Linux is still C — Rust knocking
Linux 6.1 (Dec 2022) accepted Rust modules. By late 2025 the Rust portion is ~600K lines — still under 2%. Linus' stance: "C remains the language of Linux. We're just letting new drivers be written in Rust."
Translation: for the next 10-20 years inside the kernel, C is still dominant.
AI inference's bottom is all C/C++
NVIDIA driver, CUDA runtime, cuBLAS, cuDNN, NCCL, TensorRT — plus OpenBLAS, MKL, FFmpeg — three layers down the GPU stack and you are firmly in C.
So: every GPT call, every generated video frame, every YouTube playback ultimately runs through code left by generations of C programmers.
Embedded / IoT — C's private kingdom
8051 / AVR / STM32 / ESP32, automotive ECUs, rocket flight controllers, pacemakers — anywhere "chip runs code directly, no OS or just an RTOS" — C still owns 95%+. Rust is chasing, but toolchains / certifications / vendor SDKs still all default to C.
TIOBE: trading #1 / #2
2024-2025: Python and C swap the top two slots repeatedly on TIOBE. For a 53-year-old language this is roughly the best chart you can ask for.

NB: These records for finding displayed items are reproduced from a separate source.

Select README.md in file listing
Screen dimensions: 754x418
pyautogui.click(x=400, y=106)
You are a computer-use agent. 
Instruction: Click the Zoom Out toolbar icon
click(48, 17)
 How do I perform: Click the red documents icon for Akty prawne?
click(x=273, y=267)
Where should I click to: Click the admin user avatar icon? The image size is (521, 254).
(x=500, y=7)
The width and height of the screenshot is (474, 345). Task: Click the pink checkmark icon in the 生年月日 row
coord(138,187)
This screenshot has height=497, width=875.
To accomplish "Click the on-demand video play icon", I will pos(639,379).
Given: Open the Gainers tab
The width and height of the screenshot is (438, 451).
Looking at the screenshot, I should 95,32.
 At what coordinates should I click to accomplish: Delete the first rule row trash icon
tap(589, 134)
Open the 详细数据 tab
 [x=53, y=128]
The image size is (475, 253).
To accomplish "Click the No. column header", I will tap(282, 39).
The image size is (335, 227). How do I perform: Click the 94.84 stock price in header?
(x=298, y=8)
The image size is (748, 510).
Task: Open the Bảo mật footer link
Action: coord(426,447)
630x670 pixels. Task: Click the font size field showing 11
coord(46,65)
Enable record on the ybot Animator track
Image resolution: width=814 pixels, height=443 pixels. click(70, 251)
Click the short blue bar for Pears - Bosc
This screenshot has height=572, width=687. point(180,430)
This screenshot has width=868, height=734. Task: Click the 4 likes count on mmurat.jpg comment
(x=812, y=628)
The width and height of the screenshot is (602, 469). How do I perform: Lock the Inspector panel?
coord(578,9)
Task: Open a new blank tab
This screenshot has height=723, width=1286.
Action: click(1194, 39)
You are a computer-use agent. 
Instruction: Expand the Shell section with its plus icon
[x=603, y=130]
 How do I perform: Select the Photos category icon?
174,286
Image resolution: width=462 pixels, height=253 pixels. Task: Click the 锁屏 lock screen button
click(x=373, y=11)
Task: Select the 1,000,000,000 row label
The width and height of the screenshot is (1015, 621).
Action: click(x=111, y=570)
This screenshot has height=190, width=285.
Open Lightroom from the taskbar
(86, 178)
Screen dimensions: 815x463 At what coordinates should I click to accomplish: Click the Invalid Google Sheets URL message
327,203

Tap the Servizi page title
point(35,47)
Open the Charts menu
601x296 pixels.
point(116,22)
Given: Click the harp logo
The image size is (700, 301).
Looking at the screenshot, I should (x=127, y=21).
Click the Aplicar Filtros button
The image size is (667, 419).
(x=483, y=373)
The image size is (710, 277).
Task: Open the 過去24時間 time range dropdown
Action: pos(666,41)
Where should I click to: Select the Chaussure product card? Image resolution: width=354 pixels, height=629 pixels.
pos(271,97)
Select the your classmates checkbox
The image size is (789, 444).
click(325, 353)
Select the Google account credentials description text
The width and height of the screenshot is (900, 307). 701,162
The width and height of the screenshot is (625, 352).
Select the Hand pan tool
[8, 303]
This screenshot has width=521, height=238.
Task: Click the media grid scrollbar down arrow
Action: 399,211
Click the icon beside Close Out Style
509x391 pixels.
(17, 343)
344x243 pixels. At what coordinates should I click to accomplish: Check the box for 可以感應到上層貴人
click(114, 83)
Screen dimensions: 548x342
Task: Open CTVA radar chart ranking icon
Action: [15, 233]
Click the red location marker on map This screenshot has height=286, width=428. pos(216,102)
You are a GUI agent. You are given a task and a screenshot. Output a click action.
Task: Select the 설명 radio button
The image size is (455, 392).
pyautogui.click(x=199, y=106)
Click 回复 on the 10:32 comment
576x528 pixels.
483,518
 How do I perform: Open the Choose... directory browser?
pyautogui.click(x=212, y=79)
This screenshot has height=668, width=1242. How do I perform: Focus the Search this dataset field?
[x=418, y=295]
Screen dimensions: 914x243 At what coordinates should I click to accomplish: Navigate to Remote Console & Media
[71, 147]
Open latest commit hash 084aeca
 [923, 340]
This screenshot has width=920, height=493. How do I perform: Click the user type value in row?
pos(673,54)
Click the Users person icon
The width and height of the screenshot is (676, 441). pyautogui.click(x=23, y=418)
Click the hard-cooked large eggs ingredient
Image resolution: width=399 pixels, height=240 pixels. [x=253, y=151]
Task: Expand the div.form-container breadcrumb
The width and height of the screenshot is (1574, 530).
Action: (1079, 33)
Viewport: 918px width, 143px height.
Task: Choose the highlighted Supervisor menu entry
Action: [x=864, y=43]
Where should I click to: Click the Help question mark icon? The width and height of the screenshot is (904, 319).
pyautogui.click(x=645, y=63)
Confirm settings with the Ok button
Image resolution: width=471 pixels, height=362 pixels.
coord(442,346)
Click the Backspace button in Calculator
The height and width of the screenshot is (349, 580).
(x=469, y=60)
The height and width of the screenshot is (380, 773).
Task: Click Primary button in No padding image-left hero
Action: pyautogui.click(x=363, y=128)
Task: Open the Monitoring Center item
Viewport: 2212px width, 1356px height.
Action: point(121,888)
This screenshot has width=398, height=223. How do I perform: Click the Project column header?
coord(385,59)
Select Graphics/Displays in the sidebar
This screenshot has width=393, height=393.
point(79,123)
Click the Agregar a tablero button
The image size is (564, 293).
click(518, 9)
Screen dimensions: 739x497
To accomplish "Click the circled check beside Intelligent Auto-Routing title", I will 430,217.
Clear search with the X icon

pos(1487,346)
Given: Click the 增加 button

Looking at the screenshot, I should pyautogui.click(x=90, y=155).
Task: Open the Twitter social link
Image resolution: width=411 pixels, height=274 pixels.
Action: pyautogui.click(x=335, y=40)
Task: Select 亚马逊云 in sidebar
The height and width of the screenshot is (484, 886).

Read it correctly: C isn't fading — it's so foundational it gets overlooked because "it's just running."
LLMs writing C, surprisingly well
C has a vast public code corpus (Linux + glibc + thousands of OSS projects); LLMs have ample training data. Plus the standard barely moves — asking AI for "a C89/C99 driver" is far more accurate than for niche languages.
The combination: humans hand-write less and less C, while AI's ability to write C for you keeps improving.